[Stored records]
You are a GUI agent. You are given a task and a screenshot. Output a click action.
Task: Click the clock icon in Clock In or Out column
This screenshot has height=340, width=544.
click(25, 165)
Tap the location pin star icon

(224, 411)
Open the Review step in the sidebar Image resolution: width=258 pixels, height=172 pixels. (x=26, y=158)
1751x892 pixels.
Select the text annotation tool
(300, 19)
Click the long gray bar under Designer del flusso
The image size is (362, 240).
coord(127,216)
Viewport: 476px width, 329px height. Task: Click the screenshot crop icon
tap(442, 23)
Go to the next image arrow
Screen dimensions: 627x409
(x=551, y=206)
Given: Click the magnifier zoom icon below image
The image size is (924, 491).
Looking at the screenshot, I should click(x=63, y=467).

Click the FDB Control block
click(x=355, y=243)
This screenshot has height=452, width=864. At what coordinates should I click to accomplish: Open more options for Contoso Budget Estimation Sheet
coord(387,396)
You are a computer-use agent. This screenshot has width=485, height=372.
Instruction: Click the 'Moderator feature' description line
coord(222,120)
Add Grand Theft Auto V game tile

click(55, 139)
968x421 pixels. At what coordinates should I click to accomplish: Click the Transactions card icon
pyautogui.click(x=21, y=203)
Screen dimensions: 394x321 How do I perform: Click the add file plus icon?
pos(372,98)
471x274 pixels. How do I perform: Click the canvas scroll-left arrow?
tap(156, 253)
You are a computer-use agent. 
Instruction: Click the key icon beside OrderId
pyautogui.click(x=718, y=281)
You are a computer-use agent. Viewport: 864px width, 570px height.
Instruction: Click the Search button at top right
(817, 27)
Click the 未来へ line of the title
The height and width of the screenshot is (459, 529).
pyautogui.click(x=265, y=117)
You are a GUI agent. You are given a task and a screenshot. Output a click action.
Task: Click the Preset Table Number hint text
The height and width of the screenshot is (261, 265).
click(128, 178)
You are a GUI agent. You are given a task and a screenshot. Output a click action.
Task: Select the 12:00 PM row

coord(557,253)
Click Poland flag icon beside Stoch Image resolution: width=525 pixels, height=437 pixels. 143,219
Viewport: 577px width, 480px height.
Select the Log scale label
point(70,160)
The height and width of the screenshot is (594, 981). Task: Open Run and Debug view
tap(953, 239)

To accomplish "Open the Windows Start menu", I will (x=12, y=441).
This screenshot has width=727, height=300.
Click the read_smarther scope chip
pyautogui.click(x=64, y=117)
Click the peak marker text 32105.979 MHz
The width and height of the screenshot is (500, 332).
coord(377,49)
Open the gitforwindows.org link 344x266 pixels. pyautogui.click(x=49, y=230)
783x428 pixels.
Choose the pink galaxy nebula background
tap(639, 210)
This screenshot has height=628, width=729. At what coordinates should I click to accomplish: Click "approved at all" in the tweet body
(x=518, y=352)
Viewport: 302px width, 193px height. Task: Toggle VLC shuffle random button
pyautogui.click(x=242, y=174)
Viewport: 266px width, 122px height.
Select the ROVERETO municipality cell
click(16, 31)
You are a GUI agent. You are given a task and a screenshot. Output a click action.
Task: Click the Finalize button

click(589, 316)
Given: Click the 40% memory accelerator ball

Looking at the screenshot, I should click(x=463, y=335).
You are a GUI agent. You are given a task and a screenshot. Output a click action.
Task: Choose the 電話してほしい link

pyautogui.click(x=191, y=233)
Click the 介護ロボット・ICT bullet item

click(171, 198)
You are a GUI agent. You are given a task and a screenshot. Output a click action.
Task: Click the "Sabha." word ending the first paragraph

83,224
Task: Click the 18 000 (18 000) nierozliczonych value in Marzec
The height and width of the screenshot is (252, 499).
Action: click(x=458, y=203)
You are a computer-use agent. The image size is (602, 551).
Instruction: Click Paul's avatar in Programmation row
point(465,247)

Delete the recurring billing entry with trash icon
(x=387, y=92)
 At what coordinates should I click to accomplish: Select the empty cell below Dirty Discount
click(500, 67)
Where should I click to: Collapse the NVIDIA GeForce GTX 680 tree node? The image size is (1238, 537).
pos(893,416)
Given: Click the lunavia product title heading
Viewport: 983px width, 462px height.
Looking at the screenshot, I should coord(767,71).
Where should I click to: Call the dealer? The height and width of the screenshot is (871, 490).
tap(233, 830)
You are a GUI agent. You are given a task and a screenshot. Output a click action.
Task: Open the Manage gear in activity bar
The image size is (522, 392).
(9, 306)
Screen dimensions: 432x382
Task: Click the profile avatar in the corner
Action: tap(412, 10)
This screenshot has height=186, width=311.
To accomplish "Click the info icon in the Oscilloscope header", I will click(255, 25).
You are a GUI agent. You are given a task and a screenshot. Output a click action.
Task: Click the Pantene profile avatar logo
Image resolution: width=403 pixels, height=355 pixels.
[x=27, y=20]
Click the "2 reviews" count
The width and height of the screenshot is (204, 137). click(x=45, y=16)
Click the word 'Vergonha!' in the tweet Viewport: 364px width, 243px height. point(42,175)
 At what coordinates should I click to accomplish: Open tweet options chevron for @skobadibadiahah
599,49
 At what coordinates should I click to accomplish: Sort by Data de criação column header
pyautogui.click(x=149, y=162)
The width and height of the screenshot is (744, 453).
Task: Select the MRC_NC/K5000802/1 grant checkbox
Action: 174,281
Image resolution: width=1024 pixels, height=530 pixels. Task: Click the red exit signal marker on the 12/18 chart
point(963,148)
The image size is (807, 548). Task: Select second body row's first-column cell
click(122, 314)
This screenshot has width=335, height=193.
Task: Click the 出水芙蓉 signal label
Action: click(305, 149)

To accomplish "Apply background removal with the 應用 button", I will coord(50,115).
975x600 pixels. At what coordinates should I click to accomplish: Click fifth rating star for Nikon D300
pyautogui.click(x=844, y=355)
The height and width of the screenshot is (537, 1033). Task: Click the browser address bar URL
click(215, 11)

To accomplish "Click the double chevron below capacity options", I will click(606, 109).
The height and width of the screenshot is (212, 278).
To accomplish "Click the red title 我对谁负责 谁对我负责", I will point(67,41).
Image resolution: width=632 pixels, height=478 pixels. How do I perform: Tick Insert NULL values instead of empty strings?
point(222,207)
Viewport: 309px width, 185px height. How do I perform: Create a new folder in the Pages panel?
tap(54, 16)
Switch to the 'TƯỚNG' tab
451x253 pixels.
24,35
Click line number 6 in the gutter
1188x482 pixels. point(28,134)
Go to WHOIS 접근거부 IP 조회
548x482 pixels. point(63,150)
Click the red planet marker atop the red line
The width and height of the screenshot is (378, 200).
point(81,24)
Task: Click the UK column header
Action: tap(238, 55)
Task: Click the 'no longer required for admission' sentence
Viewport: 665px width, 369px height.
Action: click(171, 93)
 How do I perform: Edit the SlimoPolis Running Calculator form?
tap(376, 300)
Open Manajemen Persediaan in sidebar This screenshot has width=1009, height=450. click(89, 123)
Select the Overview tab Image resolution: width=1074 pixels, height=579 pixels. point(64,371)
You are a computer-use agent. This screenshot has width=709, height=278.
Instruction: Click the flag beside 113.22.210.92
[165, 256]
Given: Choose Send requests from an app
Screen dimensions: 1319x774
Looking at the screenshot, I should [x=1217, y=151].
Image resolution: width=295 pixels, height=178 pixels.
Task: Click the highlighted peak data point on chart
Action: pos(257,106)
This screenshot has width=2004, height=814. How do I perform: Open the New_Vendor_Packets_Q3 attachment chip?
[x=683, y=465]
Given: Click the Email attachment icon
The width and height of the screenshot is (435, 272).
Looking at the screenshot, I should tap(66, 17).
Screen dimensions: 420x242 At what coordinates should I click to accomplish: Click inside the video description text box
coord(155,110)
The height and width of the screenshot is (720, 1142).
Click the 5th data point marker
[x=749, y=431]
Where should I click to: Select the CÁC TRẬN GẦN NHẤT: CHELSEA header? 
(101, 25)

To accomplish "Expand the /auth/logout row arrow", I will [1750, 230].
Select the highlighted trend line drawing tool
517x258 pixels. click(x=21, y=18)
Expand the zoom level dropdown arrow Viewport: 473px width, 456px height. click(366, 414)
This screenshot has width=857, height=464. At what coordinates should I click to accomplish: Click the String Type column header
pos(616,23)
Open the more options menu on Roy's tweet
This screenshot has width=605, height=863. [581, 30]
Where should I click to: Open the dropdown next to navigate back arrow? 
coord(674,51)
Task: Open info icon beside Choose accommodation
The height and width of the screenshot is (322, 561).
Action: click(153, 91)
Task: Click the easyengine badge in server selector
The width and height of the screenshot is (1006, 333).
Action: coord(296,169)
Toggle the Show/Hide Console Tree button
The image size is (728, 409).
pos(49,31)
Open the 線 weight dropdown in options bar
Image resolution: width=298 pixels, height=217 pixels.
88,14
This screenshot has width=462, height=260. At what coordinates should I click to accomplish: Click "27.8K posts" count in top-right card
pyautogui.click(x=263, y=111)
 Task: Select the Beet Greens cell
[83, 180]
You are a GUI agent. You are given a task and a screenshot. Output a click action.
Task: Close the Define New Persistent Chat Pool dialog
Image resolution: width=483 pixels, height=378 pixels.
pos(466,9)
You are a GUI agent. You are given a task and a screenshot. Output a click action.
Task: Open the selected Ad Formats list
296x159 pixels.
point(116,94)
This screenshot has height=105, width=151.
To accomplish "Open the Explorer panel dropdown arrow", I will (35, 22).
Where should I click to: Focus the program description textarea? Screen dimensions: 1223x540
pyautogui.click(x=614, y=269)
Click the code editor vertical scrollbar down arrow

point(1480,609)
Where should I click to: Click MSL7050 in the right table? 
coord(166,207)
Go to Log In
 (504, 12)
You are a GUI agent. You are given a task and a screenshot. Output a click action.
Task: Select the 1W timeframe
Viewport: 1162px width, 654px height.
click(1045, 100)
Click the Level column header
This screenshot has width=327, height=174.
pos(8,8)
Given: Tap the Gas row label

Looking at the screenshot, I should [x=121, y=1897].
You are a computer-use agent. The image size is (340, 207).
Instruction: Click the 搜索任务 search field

- [Problem to solve]
Count the lines in the records above that contain the word "info", and reply with that number alone.

- [Solution for this exercise]
2